━━ PASSAGE

Up Wind. Once in an Up Wind cell, an agent is more likely to be pushed up, when it tries to leave the cell, no matter what actions he takes. This represents the hazardous behavior of the cell.

Down Wind. Once in a Down Wind cell, an agent is more likely to be pushed down, when it tries to leave the cell, no matter what actions he takes. This represents the hazardous behavior of the cell.

Left Wind. Once in a Left Wind cell, an agent is more likely to be pushed left, when it tries to leave the cell, no matter what actions he takes. This represents the hazardous behavior of the cell.

Right Wind. Once in a Right Wind cell, an agent is more likely to be pushed right, when it tries to leave the cell, no matter what actions he takes. This represents the hazardous behavior of the cell.

Positive Reward. This gives the agent a positive reward when it enters the cell.

Negative Reward. This gives the agent a negative reward when it enters the cell.

━━━━

### THINGS TO DO
**1.** Rewrite the wind-and-reward passage from "Up Wind. Once" up to and including "positive reward when it enters the cell.", replacing "agent" with "robot".
**2.** Name every type of square that the wind-and-reward passage defines.
**3.** Continue the wind-and-reward passage after its final sentence.

━━ GIVEN RECORDS

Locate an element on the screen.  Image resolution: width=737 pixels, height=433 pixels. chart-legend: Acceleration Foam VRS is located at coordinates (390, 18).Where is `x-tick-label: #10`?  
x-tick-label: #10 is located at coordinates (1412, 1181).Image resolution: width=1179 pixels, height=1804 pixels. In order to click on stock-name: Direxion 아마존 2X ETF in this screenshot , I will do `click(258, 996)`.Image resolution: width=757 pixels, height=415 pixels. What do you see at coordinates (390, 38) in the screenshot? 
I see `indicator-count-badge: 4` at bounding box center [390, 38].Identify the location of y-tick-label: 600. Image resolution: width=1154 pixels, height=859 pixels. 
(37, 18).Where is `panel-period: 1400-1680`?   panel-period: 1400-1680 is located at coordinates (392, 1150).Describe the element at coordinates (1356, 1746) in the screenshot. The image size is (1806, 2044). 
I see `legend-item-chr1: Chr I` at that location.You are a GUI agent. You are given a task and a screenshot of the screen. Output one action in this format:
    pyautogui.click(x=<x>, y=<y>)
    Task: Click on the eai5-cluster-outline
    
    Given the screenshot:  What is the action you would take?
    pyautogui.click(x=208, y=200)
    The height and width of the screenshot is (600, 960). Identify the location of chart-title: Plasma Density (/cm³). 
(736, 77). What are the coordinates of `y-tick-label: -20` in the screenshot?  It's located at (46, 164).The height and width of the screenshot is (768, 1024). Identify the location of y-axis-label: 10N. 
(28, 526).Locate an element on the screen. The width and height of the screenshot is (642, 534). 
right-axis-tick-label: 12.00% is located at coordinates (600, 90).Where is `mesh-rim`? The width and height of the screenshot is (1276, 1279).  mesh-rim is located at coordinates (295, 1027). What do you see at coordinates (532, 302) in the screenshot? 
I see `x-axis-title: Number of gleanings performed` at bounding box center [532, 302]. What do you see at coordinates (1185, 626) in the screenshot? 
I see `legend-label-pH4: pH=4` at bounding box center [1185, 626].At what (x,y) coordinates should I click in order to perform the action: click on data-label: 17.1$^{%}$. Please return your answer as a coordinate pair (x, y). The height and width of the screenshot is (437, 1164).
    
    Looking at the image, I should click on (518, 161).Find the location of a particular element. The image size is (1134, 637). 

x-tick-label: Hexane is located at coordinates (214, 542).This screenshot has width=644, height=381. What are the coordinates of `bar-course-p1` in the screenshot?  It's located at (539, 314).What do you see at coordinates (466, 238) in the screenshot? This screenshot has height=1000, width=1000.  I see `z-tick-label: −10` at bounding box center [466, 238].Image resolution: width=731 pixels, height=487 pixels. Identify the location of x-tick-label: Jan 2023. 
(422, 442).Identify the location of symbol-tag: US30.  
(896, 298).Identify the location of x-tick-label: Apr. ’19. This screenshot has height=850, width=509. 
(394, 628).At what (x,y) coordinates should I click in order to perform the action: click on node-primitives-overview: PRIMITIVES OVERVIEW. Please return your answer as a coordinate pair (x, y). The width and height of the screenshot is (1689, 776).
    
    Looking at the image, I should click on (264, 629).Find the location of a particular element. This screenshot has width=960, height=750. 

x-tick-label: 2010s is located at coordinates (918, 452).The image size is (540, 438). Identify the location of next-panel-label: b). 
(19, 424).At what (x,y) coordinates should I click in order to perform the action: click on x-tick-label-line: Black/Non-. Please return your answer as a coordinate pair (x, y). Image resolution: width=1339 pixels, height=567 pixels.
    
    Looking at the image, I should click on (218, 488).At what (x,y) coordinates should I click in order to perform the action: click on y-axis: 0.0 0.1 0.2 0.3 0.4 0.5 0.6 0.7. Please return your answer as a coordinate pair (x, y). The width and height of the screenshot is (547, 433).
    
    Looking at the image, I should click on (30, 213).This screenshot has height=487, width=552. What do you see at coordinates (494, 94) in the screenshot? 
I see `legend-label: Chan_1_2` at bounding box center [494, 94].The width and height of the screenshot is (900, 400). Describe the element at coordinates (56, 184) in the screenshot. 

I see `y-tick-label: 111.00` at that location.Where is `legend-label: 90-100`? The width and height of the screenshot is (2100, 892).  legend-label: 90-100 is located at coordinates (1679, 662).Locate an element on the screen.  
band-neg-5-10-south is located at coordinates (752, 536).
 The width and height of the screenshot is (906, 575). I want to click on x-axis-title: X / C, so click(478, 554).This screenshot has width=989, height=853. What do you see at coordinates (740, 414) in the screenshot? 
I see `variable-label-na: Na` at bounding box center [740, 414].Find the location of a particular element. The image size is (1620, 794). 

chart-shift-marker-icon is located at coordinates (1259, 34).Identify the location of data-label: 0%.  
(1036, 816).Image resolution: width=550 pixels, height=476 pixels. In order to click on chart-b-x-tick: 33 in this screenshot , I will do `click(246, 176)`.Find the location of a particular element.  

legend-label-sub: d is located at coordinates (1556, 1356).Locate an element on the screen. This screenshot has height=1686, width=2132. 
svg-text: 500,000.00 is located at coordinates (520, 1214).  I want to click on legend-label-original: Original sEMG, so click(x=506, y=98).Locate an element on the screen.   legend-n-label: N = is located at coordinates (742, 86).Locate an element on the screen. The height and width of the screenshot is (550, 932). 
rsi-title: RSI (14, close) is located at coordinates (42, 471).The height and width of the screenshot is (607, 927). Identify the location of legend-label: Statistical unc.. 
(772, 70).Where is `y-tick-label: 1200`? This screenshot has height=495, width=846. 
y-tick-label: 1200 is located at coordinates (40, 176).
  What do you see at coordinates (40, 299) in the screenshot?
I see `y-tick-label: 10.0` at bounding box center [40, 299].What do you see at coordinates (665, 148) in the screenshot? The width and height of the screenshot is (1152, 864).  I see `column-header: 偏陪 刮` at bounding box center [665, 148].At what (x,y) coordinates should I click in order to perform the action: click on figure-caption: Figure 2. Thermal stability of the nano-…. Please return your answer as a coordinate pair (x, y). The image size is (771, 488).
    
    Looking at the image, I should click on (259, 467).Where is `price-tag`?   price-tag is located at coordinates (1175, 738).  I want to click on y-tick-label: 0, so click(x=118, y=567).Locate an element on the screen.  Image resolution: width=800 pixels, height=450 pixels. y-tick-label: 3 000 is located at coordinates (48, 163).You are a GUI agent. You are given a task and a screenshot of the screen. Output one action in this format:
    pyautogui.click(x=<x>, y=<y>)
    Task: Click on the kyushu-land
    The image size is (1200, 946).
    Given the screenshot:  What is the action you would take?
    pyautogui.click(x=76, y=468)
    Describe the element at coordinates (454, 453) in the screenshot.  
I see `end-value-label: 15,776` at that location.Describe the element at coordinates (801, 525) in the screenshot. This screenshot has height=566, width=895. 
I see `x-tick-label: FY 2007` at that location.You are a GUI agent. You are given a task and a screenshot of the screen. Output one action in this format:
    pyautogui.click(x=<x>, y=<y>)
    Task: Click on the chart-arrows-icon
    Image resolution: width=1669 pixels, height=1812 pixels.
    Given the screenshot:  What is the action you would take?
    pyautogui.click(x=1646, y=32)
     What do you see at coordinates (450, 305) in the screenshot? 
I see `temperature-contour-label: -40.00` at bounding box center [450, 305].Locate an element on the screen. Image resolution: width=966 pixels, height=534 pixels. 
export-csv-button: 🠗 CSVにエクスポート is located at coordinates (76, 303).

━━━━

### LIST OF ANSWERS
**1.**
Up Wind. Once in an Up Wind cell, an robot is more likely to be pushed up, when it tries to leave the cell, no matter what actions he takes. This represents the hazardous behavior of the cell.

Down Wind. Once in a Down Wind cell, an robot is more likely to be pushed down, when it tries to leave the cell, no matter what actions he takes. This represents the hazardous behavior of the cell.

Left Wind. Once in a Left Wind cell, an robot is more likely to be pushed left, when it tries to leave the cell, no matter what actions he takes. This represents the hazardous behavior of the cell.

Right Wind. Once in a Right Wind cell, an robot is more likely to be pushed right, when it tries to leave the cell, no matter what actions he takes. This represents the hazardous behavior of the cell.

Positive Reward. This gives the robot a positive reward when it enters the cell.

**2.** Up Wind, Down Wind, Left Wind, Right Wind, Positive Reward, Negative Reward

**3.**
Control BAR

Run: Runs the current scenario using the default implementation. Any user-written script will be ignored. It has to be run using the ‘Run’ button beneath the Script Editor.

Reset: Resets the grid. It removes all widgets.

Download: Saves the current grid scenario, by downloading it as JSON file. This a way to save your work and reload it later on.

Open File: Loads an already saved file into the grid.

Parameters BAR

Default Reward: represents the awards that the agent gets by default by going from one cell to the other. By default, it is zero. If you need to change it, it is better to be negative otherwise the agent will tend to go in and out of the same cell in order to keep gathering positive rewards.

Win Reward: The reward that is gotten when the agent moves into the winning state. By default, it is +1.

Lose Reward: The reward that is gotten when the agent moves into a losing state. By default, it is -1.

Wind Probability: The probability that the agent is dragged in the same direction of the wind. By default, it is 0.7 (70%).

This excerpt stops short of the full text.